Take each line of the listing that has the string "computer" and report it.
*-*-*
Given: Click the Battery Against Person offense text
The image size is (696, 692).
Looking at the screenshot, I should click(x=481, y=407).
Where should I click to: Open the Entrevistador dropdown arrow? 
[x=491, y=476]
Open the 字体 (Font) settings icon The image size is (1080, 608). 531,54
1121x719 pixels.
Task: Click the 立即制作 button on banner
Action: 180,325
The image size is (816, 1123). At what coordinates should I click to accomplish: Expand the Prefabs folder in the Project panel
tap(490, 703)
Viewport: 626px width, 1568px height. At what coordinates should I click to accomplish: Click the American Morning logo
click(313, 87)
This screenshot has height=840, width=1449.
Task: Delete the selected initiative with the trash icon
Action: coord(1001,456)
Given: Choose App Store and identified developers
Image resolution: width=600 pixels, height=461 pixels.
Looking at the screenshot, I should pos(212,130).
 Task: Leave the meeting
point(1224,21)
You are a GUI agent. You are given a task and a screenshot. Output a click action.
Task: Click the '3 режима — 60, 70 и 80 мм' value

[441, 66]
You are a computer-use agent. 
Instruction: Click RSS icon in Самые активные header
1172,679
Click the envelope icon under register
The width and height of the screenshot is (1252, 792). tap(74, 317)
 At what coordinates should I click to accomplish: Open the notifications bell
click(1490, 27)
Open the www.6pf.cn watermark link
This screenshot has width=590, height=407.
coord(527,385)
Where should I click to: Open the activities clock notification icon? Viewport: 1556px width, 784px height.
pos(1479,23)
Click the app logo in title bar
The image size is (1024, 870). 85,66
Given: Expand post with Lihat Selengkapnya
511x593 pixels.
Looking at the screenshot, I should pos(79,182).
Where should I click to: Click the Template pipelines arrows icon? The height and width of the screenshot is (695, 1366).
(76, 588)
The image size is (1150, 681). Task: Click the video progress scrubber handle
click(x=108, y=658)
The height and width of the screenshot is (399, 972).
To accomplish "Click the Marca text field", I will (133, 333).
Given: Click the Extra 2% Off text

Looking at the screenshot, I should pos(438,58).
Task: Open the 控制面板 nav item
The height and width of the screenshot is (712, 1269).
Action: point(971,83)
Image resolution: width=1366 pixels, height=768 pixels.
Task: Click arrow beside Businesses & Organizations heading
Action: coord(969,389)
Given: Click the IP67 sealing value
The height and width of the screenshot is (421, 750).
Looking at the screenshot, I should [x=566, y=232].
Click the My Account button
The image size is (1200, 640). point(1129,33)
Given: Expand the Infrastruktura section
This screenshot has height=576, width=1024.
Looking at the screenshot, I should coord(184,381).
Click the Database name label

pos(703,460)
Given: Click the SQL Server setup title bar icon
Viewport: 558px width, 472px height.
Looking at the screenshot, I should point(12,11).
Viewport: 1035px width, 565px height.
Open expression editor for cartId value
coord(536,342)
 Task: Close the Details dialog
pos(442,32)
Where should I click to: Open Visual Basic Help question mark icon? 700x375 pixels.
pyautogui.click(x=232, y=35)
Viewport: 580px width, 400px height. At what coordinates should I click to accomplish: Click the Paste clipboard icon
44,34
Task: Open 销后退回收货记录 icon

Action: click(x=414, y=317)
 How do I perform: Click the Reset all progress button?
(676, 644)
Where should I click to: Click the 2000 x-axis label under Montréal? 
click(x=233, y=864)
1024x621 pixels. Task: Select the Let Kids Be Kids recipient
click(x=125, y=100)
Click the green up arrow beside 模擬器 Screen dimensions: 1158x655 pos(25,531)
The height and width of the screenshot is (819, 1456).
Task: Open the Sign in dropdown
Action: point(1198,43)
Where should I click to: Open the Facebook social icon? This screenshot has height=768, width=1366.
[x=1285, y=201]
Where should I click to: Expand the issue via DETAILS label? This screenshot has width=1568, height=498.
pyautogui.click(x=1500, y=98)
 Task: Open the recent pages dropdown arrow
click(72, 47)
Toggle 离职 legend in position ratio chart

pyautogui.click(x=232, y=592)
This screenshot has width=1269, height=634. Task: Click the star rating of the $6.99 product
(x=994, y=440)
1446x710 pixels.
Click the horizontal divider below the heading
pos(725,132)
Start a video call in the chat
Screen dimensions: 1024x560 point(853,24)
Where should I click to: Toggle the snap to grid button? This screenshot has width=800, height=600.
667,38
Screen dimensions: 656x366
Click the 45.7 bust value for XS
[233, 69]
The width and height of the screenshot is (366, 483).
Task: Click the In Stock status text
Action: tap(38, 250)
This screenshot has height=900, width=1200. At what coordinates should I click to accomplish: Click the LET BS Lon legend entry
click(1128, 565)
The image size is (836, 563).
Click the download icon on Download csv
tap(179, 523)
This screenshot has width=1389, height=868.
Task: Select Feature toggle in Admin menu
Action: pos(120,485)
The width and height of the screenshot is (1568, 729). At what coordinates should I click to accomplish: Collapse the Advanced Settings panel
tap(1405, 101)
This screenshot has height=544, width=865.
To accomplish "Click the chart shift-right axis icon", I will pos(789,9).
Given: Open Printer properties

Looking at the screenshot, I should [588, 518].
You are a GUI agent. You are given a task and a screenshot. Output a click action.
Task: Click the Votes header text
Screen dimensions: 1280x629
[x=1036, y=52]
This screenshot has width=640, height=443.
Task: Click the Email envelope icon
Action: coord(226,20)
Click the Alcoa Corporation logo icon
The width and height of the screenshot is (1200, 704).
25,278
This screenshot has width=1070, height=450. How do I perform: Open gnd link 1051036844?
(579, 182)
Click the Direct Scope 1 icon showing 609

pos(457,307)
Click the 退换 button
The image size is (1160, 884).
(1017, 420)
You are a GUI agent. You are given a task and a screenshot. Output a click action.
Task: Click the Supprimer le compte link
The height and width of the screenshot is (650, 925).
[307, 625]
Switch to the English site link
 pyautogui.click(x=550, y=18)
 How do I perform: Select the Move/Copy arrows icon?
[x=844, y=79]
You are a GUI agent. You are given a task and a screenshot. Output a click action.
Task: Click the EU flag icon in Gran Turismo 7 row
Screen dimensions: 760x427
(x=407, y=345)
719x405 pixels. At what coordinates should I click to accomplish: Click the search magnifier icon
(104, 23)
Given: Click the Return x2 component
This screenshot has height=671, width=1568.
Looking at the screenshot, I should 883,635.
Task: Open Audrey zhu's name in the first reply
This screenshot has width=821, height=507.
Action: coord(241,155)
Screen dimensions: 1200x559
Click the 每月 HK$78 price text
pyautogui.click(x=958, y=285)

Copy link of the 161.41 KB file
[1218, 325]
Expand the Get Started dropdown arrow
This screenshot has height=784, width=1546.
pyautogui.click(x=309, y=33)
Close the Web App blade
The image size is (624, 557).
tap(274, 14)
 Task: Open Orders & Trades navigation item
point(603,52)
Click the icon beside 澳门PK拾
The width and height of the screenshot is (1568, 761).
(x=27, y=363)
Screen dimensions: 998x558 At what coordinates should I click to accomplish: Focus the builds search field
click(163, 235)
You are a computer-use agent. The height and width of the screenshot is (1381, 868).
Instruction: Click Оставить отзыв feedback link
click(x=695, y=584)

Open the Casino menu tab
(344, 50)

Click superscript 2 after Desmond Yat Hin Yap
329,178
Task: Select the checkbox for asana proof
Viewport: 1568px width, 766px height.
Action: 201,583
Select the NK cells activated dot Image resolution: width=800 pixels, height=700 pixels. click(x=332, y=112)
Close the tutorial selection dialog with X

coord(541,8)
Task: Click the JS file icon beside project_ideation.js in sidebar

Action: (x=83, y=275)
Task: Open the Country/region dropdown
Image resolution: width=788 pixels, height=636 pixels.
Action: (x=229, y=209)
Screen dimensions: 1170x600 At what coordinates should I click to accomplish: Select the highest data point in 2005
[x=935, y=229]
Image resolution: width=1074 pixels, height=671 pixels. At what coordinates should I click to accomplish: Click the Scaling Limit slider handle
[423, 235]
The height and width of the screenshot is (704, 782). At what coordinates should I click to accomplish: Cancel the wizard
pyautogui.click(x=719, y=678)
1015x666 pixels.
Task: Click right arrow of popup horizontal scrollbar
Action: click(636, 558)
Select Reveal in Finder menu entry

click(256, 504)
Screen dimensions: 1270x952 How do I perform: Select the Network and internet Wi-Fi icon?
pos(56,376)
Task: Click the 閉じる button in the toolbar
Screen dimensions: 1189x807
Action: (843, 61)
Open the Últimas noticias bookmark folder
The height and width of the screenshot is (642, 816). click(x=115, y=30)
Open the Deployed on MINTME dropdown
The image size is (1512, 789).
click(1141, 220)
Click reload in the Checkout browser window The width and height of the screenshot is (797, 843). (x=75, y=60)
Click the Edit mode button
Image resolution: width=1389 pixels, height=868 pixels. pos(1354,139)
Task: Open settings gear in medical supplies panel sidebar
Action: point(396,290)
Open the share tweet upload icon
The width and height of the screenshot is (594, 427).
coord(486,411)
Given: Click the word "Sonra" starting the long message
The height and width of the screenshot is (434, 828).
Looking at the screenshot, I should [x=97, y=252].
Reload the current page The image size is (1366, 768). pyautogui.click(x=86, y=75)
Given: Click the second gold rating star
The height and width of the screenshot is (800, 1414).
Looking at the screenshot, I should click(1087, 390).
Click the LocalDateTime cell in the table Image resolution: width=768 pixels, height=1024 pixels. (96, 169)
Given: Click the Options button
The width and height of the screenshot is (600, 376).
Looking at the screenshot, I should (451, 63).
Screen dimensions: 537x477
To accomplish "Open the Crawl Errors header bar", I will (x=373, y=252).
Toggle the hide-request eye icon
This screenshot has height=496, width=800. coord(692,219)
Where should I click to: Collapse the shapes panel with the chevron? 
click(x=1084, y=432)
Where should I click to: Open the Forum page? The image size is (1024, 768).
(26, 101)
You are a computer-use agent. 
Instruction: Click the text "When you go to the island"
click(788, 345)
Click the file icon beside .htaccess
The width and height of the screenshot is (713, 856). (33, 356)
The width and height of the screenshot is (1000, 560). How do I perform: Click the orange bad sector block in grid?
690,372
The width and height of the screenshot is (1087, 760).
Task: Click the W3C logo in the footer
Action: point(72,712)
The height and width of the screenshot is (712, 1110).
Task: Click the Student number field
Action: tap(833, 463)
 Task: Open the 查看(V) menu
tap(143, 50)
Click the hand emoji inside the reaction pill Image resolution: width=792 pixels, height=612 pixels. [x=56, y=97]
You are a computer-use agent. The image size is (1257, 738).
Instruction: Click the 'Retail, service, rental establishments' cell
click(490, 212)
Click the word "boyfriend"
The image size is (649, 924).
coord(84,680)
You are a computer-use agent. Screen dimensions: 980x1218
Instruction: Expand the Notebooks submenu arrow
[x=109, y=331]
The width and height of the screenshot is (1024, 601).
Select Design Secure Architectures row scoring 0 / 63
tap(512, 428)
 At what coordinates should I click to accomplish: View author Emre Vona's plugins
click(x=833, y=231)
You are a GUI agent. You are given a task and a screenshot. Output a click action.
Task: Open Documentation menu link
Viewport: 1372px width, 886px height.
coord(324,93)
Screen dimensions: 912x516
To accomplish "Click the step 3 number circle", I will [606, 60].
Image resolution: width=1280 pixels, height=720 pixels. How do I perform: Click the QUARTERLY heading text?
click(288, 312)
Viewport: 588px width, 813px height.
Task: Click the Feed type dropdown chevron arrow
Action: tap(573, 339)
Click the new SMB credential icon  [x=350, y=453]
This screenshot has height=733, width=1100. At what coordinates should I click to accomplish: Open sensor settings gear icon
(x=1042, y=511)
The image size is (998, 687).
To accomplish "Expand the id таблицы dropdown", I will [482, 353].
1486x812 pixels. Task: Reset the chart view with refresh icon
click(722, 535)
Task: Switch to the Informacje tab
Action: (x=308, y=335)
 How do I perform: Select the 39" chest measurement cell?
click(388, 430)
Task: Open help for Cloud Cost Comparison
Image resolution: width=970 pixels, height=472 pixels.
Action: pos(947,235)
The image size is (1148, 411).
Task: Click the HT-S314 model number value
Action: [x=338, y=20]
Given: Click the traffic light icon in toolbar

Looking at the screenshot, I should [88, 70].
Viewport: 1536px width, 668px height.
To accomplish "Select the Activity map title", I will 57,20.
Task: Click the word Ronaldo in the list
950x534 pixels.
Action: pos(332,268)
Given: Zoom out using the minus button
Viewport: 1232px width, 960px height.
*-*-*
Written response
You are a computer-use agent. 
You are a computer-use agent. The height and width of the screenshot is (1381, 868).
You are a computer-use agent. 
You are a computer-use agent. The image size is (1257, 738).
You are a computer-use agent. Screen dimensions: 980x1218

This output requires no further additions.